--- start of RECORD SET ---
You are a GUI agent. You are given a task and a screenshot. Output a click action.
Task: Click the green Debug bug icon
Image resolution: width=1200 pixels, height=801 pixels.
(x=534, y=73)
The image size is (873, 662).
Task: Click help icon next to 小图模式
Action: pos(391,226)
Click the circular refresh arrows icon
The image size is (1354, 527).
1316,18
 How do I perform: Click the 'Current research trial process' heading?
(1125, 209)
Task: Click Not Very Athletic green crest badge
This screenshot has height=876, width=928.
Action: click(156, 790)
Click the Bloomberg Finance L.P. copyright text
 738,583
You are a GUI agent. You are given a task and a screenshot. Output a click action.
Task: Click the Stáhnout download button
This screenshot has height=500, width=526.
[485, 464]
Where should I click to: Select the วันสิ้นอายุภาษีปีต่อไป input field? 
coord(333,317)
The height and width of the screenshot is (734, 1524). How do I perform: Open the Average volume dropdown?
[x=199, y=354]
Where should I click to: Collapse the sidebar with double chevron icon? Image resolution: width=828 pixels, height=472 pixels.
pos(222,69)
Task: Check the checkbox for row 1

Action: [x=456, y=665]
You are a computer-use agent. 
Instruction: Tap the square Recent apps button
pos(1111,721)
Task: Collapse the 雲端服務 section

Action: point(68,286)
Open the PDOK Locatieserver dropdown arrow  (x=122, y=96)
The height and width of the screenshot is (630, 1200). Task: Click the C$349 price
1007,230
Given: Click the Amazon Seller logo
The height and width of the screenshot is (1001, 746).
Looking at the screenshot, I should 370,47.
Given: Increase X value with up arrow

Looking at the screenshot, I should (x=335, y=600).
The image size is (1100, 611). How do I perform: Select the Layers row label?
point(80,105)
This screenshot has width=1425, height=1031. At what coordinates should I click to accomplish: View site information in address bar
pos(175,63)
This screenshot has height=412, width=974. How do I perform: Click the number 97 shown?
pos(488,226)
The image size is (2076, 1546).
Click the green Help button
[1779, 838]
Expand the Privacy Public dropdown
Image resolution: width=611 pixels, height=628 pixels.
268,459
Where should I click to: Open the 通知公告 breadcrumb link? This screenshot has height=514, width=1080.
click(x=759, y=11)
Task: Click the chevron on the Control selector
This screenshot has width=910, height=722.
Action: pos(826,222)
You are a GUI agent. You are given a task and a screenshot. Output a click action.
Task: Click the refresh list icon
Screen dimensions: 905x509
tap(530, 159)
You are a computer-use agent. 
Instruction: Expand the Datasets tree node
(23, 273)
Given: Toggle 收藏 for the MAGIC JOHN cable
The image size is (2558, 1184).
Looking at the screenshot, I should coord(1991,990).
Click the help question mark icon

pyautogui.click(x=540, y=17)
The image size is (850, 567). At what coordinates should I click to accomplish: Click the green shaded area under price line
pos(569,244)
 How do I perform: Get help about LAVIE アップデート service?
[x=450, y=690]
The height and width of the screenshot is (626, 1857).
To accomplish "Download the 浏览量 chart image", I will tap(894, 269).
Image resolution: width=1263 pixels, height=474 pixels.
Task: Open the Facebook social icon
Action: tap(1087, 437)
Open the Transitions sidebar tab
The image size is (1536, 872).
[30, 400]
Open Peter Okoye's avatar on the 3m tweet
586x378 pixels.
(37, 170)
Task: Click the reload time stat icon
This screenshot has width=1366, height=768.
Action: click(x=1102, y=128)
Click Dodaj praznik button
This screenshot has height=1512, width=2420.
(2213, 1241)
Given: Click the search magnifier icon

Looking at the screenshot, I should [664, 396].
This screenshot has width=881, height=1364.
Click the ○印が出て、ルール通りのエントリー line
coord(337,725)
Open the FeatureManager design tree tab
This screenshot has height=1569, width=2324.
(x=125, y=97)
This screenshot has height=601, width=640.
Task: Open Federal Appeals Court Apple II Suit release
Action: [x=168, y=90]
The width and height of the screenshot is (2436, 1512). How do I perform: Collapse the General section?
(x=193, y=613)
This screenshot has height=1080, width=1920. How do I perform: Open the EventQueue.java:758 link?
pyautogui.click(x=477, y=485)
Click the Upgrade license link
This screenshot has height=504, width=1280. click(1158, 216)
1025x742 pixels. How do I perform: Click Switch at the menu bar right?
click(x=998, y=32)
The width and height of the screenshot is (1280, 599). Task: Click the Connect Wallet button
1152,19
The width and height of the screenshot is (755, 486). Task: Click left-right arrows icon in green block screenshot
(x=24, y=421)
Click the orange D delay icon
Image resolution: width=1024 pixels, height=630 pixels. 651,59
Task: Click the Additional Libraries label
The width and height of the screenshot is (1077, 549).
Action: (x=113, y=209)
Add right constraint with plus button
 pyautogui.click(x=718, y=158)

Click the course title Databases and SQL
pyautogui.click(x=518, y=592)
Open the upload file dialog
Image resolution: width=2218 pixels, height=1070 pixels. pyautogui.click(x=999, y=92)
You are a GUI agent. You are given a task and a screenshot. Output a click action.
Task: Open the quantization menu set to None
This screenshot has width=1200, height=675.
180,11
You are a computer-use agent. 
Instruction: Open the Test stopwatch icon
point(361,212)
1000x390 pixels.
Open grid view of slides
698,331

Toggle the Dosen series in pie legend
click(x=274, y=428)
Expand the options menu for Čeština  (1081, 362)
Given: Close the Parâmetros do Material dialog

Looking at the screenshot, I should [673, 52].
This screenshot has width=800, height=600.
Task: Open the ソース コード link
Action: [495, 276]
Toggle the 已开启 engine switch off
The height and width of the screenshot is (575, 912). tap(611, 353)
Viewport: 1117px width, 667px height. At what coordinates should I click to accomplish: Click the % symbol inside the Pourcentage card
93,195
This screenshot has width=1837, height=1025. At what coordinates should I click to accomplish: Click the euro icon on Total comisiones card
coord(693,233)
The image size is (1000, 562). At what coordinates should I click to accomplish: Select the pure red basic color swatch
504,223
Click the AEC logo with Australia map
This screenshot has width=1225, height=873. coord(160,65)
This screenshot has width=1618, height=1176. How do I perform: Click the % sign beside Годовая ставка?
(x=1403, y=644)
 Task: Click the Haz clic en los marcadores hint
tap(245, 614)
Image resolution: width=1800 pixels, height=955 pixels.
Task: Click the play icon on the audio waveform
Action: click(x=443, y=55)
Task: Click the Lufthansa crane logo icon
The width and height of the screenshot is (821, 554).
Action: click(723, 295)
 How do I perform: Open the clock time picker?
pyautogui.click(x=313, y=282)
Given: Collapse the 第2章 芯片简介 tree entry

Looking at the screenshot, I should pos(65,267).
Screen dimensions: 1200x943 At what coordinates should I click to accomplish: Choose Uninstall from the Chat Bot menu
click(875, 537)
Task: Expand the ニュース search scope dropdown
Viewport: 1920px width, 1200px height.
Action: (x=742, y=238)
--- end of RECORD SET ---
PROBLEM REQUIREMENTS →
Rewrite the entries above, changing each "How do I perform" to "How can I do" and leaving everything else as it is.

RESULT →
You are a GUI agent. You are given a task and a screenshot. Output a click action.
Task: Click the green Debug bug icon
Image resolution: width=1200 pixels, height=801 pixels.
(x=534, y=73)
The image size is (873, 662).
Task: Click help icon next to 小图模式
Action: pos(391,226)
Click the circular refresh arrows icon
The image size is (1354, 527).
1316,18
 How can I do: Click the 'Current research trial process' heading?
(1125, 209)
Task: Click Not Very Athletic green crest badge
This screenshot has height=876, width=928.
Action: click(156, 790)
Click the Bloomberg Finance L.P. copyright text
 738,583
You are a GUI agent. You are given a task and a screenshot. Output a click action.
Task: Click the Stáhnout download button
This screenshot has height=500, width=526.
[485, 464]
Where should I click to: Select the วันสิ้นอายุภาษีปีต่อไป input field? 
coord(333,317)
The height and width of the screenshot is (734, 1524). How can I do: Open the Average volume dropdown?
[x=199, y=354]
Where should I click to: Collapse the sidebar with double chevron icon? Image resolution: width=828 pixels, height=472 pixels.
pos(222,69)
Task: Check the checkbox for row 1

Action: [x=456, y=665]
You are a computer-use agent. 
Instruction: Tap the square Recent apps button
pos(1111,721)
Task: Collapse the 雲端服務 section

Action: point(68,286)
Open the PDOK Locatieserver dropdown arrow  (x=122, y=96)
The height and width of the screenshot is (630, 1200). Task: Click the C$349 price
1007,230
Given: Click the Amazon Seller logo
The height and width of the screenshot is (1001, 746).
Looking at the screenshot, I should 370,47.
Given: Increase X value with up arrow

Looking at the screenshot, I should (x=335, y=600).
The image size is (1100, 611). How can I do: Select the Layers row label?
point(80,105)
This screenshot has width=1425, height=1031. At what coordinates should I click to accomplish: View site information in address bar
pos(175,63)
This screenshot has height=412, width=974. How can I do: Click the number 97 shown?
pos(488,226)
The image size is (2076, 1546).
Click the green Help button
[1779, 838]
Expand the Privacy Public dropdown
Image resolution: width=611 pixels, height=628 pixels.
268,459
Where should I click to: Open the 通知公告 breadcrumb link? This screenshot has height=514, width=1080.
click(x=759, y=11)
Task: Click the chevron on the Control selector
This screenshot has width=910, height=722.
Action: pos(826,222)
You are a GUI agent. You are given a task and a screenshot. Output a click action.
Task: Click the refresh list icon
Screen dimensions: 905x509
tap(530, 159)
You are a computer-use agent. 
Instruction: Expand the Datasets tree node
(23, 273)
Given: Toggle 收藏 for the MAGIC JOHN cable
The image size is (2558, 1184).
Looking at the screenshot, I should coord(1991,990).
Click the help question mark icon

pyautogui.click(x=540, y=17)
The image size is (850, 567). At what coordinates should I click to accomplish: Click the green shaded area under price line
pos(569,244)
 How can I do: Get help about LAVIE アップデート service?
[x=450, y=690]
The height and width of the screenshot is (626, 1857).
To accomplish "Download the 浏览量 chart image", I will tap(894, 269).
Image resolution: width=1263 pixels, height=474 pixels.
Task: Open the Facebook social icon
Action: tap(1087, 437)
Open the Transitions sidebar tab
The image size is (1536, 872).
[30, 400]
Open Peter Okoye's avatar on the 3m tweet
586x378 pixels.
(37, 170)
Task: Click the reload time stat icon
This screenshot has width=1366, height=768.
Action: click(x=1102, y=128)
Click Dodaj praznik button
This screenshot has height=1512, width=2420.
(2213, 1241)
Given: Click the search magnifier icon

Looking at the screenshot, I should [664, 396].
This screenshot has width=881, height=1364.
Click the ○印が出て、ルール通りのエントリー line
coord(337,725)
Open the FeatureManager design tree tab
This screenshot has height=1569, width=2324.
(x=125, y=97)
This screenshot has height=601, width=640.
Task: Open Federal Appeals Court Apple II Suit release
Action: [x=168, y=90]
The width and height of the screenshot is (2436, 1512). How can I do: Collapse the General section?
(x=193, y=613)
This screenshot has height=1080, width=1920. How can I do: Open the EventQueue.java:758 link?
pyautogui.click(x=477, y=485)
Click the Upgrade license link
This screenshot has height=504, width=1280. click(1158, 216)
1025x742 pixels. How can I do: Click Switch at the menu bar right?
click(x=998, y=32)
The width and height of the screenshot is (1280, 599). Task: Click the Connect Wallet button
1152,19
The width and height of the screenshot is (755, 486). Task: Click left-right arrows icon in green block screenshot
(x=24, y=421)
Click the orange D delay icon
Image resolution: width=1024 pixels, height=630 pixels. 651,59
Task: Click the Additional Libraries label
The width and height of the screenshot is (1077, 549).
Action: (x=113, y=209)
Add right constraint with plus button
 pyautogui.click(x=718, y=158)

Click the course title Databases and SQL
pyautogui.click(x=518, y=592)
Open the upload file dialog
Image resolution: width=2218 pixels, height=1070 pixels. pyautogui.click(x=999, y=92)
You are a GUI agent. You are given a task and a screenshot. Output a click action.
Task: Open the quantization menu set to None
This screenshot has width=1200, height=675.
180,11
You are a computer-use agent. 
Instruction: Open the Test stopwatch icon
point(361,212)
1000x390 pixels.
Open grid view of slides
698,331

Toggle the Dosen series in pie legend
click(x=274, y=428)
Expand the options menu for Čeština  (1081, 362)
Given: Close the Parâmetros do Material dialog

Looking at the screenshot, I should [673, 52].
This screenshot has width=800, height=600.
Task: Open the ソース コード link
Action: [495, 276]
Toggle the 已开启 engine switch off
The height and width of the screenshot is (575, 912). tap(611, 353)
Viewport: 1117px width, 667px height. At what coordinates should I click to accomplish: Click the % symbol inside the Pourcentage card
93,195
This screenshot has width=1837, height=1025. At what coordinates should I click to accomplish: Click the euro icon on Total comisiones card
coord(693,233)
The image size is (1000, 562). At what coordinates should I click to accomplish: Select the pure red basic color swatch
504,223
Click the AEC logo with Australia map
This screenshot has width=1225, height=873. coord(160,65)
This screenshot has width=1618, height=1176. How can I do: Click the % sign beside Годовая ставка?
(x=1403, y=644)
 Task: Click the Haz clic en los marcadores hint
tap(245, 614)
Image resolution: width=1800 pixels, height=955 pixels.
Task: Click the play icon on the audio waveform
Action: click(x=443, y=55)
Task: Click the Lufthansa crane logo icon
The width and height of the screenshot is (821, 554).
Action: click(723, 295)
 How can I do: Open the clock time picker?
pyautogui.click(x=313, y=282)
Given: Collapse the 第2章 芯片简介 tree entry

Looking at the screenshot, I should pos(65,267).
Screen dimensions: 1200x943 At what coordinates should I click to accomplish: Choose Uninstall from the Chat Bot menu
click(875, 537)
Task: Expand the ニュース search scope dropdown
Viewport: 1920px width, 1200px height.
Action: (x=742, y=238)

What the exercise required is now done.